BarrowWith Britain's major political parties and parliamentary systems facing big challenges to their capability and viability over the past year, 2012 is likely to produce further defining moments for our democratic polity - and that of Europe, too, where controversially non-elected governments have emerged in Italy and Greece as part of an effort to stave off the threat to the Eurozone.

The latest shockwave has been provided by David Cameron's decision to veto a European treaty change backed by the great majority of the 27 EU members. Only Hungary now also looks set to stay outside an accord aimed at facilitating greater fiscal union and regulation of financial institutions.

The British PM has set his face against this change partly, it seems, to placate backbench Eurosceptics who might threaten the coalition government; but also to protect the interests of the Conservative party's friends in the City of London and to stave off perceived future pressure from European restructuring.

What all this signals is not the end of a financial crisis, but the deepening of a political one. This revolves around competing definitions of sovereignty and a set of democratic deficits worsened by global recession, unstable debt and the 'orthodox' austerity measures that threaten social instability as well as economic recovery.

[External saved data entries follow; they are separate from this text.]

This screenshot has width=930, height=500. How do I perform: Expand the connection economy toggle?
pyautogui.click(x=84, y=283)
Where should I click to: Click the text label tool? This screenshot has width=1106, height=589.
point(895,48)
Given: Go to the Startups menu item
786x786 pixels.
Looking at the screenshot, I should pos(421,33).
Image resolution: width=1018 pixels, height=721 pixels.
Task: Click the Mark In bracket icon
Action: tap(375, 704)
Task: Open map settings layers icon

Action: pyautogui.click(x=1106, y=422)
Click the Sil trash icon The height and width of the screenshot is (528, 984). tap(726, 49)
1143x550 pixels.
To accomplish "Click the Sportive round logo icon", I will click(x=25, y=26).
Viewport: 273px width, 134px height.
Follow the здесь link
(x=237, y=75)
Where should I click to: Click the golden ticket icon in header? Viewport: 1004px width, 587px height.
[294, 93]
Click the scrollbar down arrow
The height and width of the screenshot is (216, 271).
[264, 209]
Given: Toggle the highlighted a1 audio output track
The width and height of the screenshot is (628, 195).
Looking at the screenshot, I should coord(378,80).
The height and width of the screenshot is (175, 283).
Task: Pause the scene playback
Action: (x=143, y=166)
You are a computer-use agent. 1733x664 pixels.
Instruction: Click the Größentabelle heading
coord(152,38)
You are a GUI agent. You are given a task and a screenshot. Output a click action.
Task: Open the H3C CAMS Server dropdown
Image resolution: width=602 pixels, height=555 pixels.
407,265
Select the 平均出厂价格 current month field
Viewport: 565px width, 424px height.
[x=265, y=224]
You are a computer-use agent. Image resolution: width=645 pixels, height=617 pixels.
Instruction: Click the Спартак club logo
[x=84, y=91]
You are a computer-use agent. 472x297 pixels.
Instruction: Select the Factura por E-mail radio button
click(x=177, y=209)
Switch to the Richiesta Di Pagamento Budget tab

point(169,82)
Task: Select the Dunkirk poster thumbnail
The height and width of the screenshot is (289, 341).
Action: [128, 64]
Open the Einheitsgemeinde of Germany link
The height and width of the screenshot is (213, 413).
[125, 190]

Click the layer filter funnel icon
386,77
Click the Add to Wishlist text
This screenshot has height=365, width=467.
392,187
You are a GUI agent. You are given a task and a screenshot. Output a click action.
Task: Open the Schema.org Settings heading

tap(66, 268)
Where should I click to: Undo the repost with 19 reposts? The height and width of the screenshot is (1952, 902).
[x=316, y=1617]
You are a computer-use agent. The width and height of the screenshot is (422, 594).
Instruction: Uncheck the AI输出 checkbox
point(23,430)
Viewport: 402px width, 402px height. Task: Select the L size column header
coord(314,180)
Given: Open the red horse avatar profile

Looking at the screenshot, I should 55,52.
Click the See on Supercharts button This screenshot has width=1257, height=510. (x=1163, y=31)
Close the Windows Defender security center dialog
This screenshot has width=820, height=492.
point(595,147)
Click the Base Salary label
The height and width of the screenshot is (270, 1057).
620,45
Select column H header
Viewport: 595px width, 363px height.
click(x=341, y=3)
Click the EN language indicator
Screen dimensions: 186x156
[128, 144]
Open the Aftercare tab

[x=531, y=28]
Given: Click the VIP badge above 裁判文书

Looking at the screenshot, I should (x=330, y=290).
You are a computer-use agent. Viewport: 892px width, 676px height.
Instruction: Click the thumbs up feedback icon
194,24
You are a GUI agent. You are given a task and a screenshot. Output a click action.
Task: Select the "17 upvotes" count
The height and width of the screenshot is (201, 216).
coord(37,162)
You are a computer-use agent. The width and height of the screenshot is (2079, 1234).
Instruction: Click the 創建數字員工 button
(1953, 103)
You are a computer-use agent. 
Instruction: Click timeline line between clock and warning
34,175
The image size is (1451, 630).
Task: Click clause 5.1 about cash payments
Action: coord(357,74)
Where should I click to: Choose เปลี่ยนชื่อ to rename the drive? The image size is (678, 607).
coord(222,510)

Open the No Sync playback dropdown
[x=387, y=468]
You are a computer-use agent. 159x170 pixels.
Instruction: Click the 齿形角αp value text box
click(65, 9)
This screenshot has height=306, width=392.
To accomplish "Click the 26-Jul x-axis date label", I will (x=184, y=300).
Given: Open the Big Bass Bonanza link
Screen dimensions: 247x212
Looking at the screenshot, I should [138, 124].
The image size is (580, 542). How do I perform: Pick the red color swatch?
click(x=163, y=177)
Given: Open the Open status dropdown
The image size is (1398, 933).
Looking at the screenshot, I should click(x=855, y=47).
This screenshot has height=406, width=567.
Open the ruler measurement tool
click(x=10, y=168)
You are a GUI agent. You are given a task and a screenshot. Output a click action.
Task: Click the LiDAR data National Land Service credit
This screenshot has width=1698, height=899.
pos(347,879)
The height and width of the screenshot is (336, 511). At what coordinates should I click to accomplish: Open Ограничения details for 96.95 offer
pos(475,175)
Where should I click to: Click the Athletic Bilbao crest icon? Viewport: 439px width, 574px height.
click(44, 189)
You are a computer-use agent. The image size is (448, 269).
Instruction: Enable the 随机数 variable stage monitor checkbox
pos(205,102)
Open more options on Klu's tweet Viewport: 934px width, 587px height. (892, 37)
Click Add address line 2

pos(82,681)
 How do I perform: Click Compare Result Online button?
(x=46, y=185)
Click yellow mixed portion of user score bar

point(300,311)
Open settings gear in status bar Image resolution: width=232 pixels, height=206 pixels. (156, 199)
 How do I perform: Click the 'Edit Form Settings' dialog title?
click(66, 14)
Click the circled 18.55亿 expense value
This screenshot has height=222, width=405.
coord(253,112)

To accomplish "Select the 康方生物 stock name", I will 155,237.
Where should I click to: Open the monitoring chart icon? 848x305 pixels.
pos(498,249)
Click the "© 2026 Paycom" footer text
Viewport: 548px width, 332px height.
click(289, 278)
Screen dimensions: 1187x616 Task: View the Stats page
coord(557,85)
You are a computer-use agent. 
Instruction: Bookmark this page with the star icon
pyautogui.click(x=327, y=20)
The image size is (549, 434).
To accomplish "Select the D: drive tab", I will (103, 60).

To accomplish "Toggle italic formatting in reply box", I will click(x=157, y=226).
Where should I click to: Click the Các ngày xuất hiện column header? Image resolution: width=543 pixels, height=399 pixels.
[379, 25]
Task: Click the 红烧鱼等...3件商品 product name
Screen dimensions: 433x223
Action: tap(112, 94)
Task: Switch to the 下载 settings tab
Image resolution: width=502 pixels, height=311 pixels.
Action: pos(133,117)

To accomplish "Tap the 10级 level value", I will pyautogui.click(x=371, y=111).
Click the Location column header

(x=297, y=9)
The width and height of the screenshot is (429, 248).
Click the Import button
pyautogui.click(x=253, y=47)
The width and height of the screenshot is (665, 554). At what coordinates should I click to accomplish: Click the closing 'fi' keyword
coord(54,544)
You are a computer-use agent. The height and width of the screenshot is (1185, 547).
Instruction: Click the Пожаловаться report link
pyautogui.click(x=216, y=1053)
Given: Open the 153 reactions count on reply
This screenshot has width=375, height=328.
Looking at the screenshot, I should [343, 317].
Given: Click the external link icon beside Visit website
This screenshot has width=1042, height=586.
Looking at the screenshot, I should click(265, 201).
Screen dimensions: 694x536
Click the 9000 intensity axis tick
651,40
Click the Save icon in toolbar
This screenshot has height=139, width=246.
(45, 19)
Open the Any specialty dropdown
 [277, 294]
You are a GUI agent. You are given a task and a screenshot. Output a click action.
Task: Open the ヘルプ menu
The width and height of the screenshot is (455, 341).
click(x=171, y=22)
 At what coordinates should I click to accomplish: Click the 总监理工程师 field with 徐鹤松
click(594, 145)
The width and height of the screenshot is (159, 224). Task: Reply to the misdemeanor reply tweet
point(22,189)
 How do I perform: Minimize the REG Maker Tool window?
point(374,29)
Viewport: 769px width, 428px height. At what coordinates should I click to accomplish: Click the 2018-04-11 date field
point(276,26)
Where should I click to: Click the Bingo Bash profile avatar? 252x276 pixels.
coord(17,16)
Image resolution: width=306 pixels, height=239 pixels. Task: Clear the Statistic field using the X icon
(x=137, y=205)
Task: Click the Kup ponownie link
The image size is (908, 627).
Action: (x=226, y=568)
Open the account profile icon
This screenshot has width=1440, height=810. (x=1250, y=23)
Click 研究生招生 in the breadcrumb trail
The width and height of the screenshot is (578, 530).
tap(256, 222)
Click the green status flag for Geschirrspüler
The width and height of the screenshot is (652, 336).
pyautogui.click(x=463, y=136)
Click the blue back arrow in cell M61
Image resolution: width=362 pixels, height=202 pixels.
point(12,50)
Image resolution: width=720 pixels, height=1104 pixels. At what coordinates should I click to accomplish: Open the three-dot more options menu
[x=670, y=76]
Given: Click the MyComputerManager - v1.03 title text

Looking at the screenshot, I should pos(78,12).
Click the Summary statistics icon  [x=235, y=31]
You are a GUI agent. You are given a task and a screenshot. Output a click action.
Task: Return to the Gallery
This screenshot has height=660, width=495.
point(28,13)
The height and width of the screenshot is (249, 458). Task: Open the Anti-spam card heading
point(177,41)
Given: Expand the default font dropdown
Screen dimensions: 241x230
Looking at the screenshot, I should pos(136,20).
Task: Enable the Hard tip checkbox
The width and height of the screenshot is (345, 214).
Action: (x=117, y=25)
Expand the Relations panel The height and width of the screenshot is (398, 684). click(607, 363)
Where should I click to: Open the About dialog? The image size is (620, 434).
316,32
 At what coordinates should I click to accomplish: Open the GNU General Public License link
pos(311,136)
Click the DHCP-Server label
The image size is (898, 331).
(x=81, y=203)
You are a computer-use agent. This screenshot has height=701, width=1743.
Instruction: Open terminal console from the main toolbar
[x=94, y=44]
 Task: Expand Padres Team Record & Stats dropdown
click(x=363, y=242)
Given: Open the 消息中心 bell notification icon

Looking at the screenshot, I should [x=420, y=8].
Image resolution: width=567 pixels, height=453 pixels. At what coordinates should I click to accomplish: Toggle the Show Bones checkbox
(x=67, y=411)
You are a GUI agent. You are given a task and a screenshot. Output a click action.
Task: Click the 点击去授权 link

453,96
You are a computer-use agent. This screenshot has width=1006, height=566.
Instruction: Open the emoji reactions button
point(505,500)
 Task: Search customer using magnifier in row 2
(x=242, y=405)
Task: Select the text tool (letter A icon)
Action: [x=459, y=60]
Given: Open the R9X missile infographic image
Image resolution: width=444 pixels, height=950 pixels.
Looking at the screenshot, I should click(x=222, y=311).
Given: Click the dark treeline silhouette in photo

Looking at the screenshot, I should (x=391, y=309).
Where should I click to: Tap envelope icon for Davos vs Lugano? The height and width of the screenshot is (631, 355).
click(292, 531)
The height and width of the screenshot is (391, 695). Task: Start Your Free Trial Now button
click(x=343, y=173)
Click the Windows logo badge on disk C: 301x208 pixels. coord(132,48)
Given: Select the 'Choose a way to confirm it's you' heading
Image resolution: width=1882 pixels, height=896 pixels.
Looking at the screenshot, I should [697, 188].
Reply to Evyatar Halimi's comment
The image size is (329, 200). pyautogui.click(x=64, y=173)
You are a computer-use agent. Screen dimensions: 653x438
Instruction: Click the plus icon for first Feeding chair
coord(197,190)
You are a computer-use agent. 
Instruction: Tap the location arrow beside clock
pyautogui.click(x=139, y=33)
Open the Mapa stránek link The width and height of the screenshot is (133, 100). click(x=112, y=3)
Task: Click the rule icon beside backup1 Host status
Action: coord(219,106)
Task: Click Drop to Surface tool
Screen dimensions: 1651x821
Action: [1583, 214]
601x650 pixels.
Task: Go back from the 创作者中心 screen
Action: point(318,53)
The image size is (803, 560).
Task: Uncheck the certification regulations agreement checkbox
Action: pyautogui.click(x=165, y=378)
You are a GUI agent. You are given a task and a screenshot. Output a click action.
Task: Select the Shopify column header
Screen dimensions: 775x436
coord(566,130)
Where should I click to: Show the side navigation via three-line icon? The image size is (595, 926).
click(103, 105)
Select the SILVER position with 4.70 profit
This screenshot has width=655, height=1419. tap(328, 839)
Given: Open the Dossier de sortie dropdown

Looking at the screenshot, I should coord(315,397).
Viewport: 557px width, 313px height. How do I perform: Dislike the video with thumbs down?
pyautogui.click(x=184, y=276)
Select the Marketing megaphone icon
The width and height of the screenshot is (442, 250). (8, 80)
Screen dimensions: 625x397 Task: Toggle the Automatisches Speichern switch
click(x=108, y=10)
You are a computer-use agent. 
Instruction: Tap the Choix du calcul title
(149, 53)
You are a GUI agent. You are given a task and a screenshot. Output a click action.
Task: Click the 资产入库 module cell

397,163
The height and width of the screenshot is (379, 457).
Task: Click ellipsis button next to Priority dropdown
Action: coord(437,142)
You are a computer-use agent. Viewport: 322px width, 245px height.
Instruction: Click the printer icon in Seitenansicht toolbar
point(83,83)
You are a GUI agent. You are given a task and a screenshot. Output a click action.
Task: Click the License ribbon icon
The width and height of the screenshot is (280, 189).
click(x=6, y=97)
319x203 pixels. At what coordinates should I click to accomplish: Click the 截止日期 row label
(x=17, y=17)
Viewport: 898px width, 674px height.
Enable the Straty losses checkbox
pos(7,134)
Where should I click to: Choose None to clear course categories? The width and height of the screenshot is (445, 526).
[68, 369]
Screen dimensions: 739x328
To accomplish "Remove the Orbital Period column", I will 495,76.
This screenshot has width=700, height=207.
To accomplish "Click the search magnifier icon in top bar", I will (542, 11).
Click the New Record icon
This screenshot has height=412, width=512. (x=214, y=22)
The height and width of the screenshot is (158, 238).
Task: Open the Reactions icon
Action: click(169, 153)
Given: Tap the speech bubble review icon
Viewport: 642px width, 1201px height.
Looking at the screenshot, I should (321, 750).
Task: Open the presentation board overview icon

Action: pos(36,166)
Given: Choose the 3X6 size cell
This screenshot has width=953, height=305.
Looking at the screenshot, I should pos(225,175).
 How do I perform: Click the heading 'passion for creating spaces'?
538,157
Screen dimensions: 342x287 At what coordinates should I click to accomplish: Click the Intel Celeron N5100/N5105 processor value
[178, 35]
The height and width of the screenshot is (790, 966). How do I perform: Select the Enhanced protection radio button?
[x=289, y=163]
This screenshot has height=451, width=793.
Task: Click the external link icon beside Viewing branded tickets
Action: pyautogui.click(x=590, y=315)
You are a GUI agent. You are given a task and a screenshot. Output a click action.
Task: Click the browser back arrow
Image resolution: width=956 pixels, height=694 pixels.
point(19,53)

In 2011 the hands of governments have been tied by the fickleness of markets dominated by corporate interests, as well as a private banking sector in need of substantial reform. Mainstream politicians may sneer at the worldwide Occupy movement, but the protesters seem clearer about the core problem than those elected to solve it.

The recently deceased German essayist Christa Wolf said that human political flourishing comes from paying attention to grassroots initiatives for change rather than top-down interests and ideologies.

This is a tough message for the big political parties to grasp. But it seems increasingly unavoidable. This year Westminster will need to respond to the Committee for Standards in Public Life recommendation of a £10,000 annual cap on individual party donations. Corporate bankrollers, lobbyists and media barons will also face greater scrutiny. Politicians may squirm, but reformers will see their discomfort as necessary growing pains.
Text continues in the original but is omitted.